The Iowa Fluoride Study has been instrumental in helping researchers and dentists understand the risk factors associated with childhood, adolescent, and early adulthood caries.
Steve Levy, Wright-Bush-Shreves Endowed Professor of Research at the University of Iowa College of Dentistry, and Chandler Pendleton, biostatistician in the Iowa Institute for Oral Health Research, received a new grant to analyze data obtained from the Iowa Fluoride Study using a new statistical analysis tool that can improve understanding and identify relationships between caries and fluorosis.
The grant is a subcontract is from an NIH R03 awarded to Somnath Datta, professor of biostatics at University of Florida to collaborate on developing and implementing new specialized statistical analyses of Iowa Fluoride Study (IFS) data.

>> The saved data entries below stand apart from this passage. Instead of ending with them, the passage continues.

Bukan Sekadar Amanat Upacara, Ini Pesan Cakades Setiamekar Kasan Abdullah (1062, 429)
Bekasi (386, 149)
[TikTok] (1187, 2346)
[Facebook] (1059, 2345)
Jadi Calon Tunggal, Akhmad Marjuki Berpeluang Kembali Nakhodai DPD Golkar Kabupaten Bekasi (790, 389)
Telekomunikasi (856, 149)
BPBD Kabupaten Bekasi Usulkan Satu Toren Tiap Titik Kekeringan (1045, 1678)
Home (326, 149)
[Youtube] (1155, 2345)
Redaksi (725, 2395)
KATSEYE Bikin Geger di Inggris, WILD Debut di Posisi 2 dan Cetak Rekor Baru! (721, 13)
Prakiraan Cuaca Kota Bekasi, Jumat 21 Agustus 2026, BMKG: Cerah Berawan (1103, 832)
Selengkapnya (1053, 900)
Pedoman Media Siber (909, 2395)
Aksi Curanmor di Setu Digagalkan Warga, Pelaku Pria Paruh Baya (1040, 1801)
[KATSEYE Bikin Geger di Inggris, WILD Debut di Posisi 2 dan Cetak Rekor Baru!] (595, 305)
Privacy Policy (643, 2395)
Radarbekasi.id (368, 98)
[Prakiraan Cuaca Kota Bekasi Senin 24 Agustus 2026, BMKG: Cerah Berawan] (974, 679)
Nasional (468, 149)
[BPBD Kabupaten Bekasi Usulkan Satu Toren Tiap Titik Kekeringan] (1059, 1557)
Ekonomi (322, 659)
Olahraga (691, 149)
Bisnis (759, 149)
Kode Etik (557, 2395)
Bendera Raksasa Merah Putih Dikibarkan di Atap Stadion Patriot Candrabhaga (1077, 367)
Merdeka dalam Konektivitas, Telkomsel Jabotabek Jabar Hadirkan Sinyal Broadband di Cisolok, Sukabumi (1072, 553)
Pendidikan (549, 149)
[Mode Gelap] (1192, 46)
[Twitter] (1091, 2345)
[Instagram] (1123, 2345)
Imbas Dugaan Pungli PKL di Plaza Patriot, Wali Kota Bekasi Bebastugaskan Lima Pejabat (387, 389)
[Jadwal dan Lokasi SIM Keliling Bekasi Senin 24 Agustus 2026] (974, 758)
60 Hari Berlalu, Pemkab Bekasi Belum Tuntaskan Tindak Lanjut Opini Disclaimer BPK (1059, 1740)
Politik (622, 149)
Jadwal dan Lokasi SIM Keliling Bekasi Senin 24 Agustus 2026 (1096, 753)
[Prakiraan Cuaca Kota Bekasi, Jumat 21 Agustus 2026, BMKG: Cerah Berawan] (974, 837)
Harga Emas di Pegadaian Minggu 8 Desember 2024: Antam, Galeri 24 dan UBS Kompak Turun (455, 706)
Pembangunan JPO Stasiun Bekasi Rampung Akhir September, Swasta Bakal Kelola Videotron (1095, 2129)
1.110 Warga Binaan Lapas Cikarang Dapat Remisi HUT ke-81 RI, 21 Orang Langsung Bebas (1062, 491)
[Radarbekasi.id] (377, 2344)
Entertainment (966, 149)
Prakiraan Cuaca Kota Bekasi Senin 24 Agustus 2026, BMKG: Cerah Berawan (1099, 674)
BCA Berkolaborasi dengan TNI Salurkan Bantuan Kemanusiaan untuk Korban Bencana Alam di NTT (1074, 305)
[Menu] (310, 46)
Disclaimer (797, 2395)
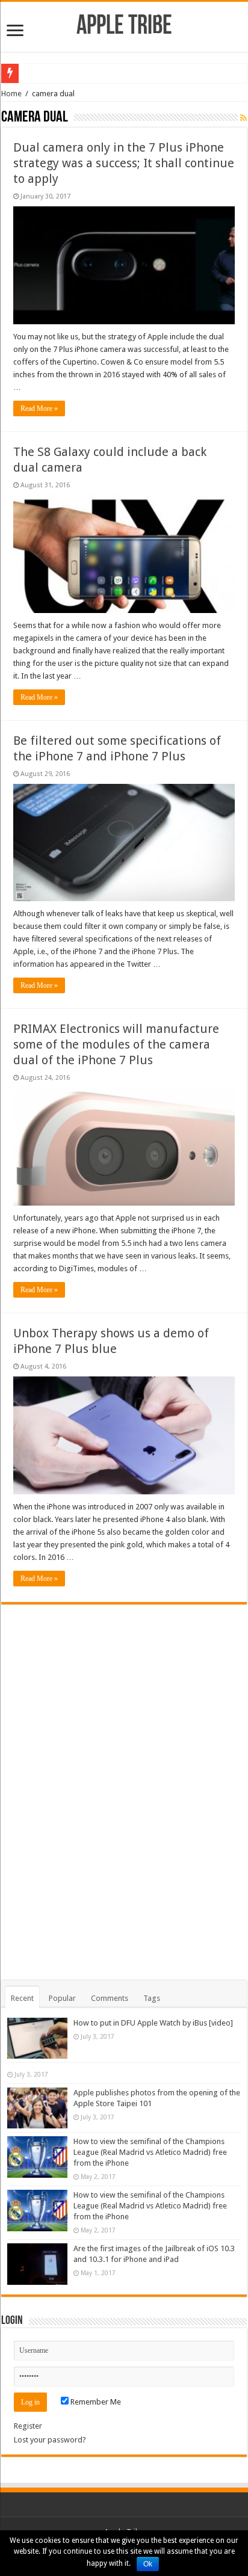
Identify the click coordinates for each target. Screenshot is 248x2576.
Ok (147, 2564)
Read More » (39, 408)
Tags (151, 1998)
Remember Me (95, 2401)
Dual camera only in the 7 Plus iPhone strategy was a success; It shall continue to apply (123, 163)
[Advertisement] (124, 1784)
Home (11, 93)
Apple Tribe (124, 27)
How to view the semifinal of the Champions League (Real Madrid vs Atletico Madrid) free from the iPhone (150, 2152)
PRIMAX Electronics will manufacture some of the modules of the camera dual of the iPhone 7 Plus (116, 1044)
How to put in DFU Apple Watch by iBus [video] (153, 2022)
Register (28, 2425)
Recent (22, 1998)
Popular (62, 1998)
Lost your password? (50, 2439)
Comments (109, 1998)
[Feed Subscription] (243, 118)
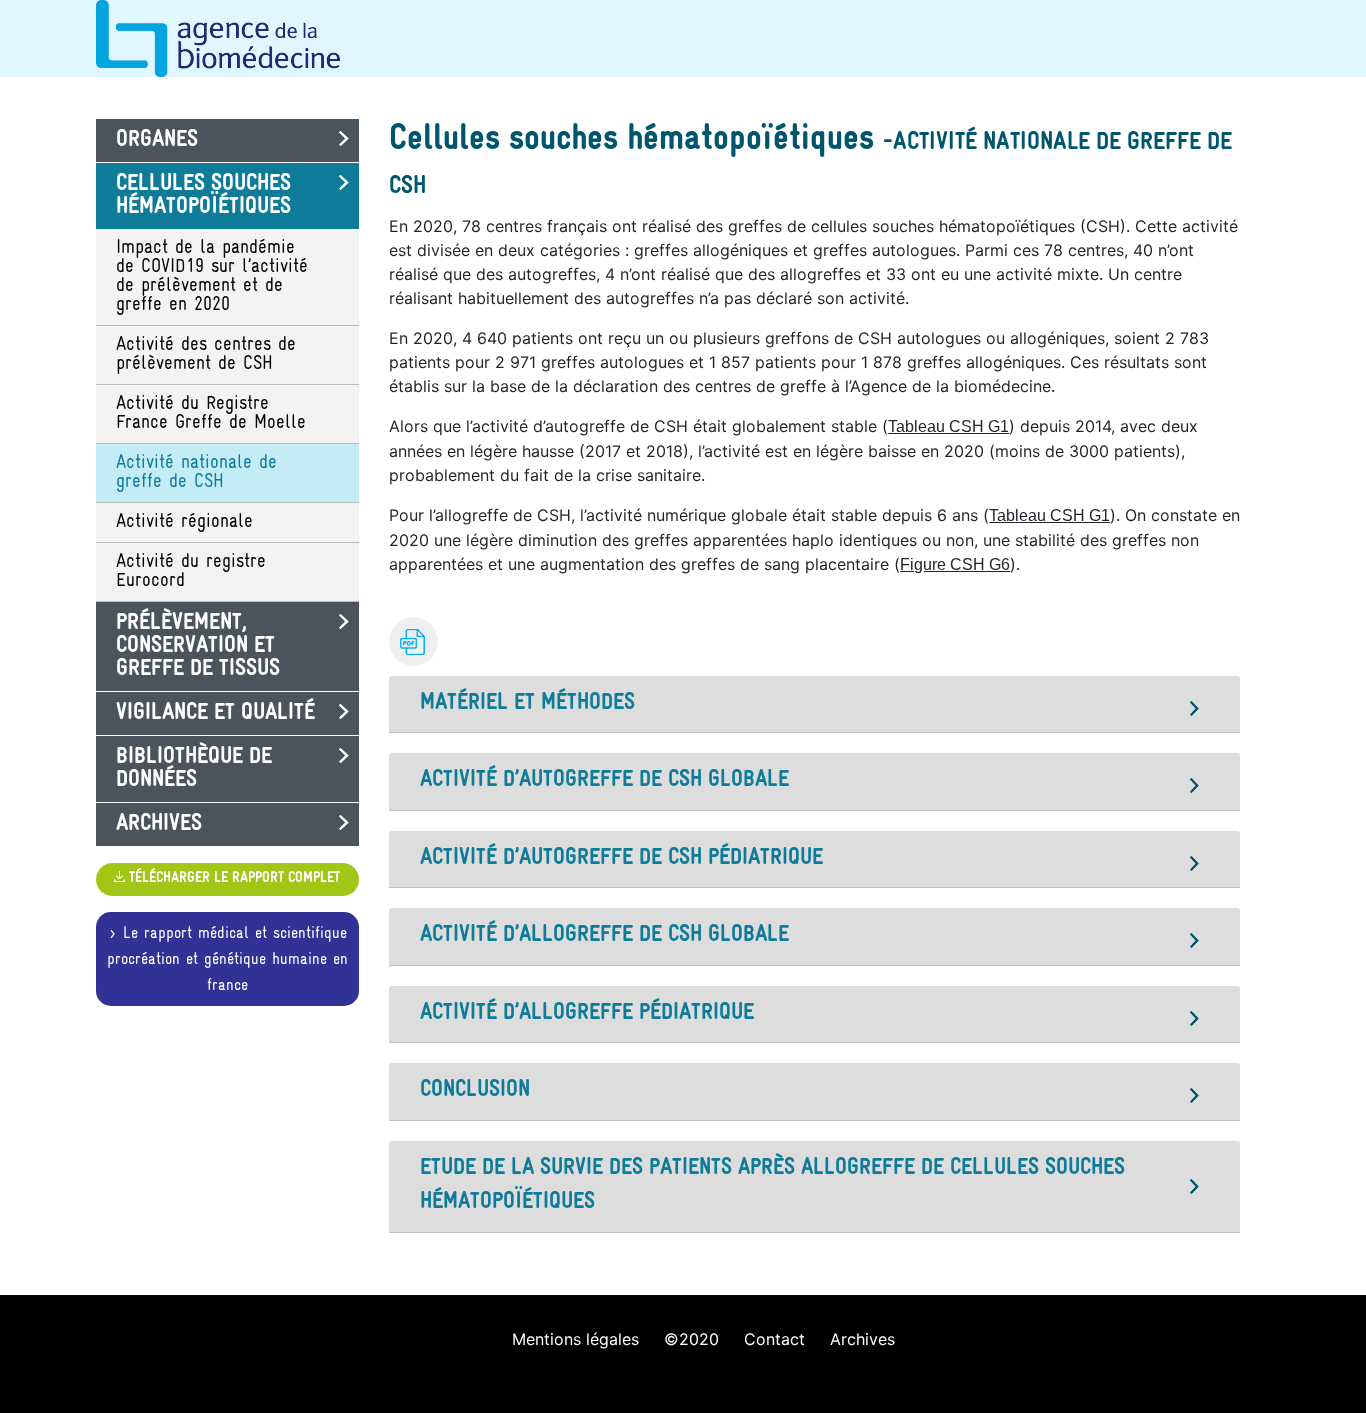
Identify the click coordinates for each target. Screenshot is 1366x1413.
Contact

These rich and complex data allow development of models to study two important oral health conditions, dental caries and dental fluorosis, in childhood, adolescence, and early adulthood. Besides the caries and fluorosis scores, this dataset has information on a number of important supporting variables, including fluoride, calcium, and sugared-beverage intakes which can be used as explanatory variables in statistical models. The outcome measures are non-Gaussian (count and ordinal), and the data on different teeth, surfaces, and zones of a given individual are correlated due to various shared factors such as toothbrushing behaviors; additionally, the correlations are spatio-temporal in nature.
Overall, off-the-shelf statistical methods are not able to provide a full understanding of these data. Aided by our collaborative experiences analyzing previous aspects of IFS data in earlier R03s, we plan to undertake our investigation at a more comprehensive level. In particular, incorporation of data at age 23 when participants reached early adulthood will be significant both from scientific and statistical modeling standpoints.
In addition, novel examination of the best choices of the covariate information, the random effects structure leading to spatio-temporal correlations, and development of a joint model for caries and fluorosis will be important novel features of this current proposal. Thus, the following two sequential aims will be undertaken.
We will develop a new longitudinal count data regression model and use it to analyze the caries data at ages five, nine, thirteen, seventeen, and twenty-three (Aim 1a). Alongside, we will develop a new longitudinal ordinal data regression model and use it to analyze the fluorosis data at ages nine, thirteen, seventeen, and twenty-three (Aim 1b).
Finally, we will develop a joint longitudinal model when one component is count and the other ordinal, and to use it for the caries and fluorosis data together to obtain more precise estimates and to determine the time-varying correlations between the caries and fluorosis experience (Aim 2).
Algorithms for efficient Bayesian computation will be developed for each of these aims. We will compare our results to those obtained from existing approaches (whenever they exist) and also results available in the existing caries and fluorosis literature. Statistical software (OpenBUGS, STAN and/or R packages/codes) implementing the temporal clustered count data and ordinal analysis methods will be freely distributed through the principal investigator's website and through the Comprehensive R Archive Network.
With new insights gleaned from the new statistical method, the findings will improve our understanding of the relationships between dental caries, fluorosis, calcium-levels, sugary-beverage intake, and so forth.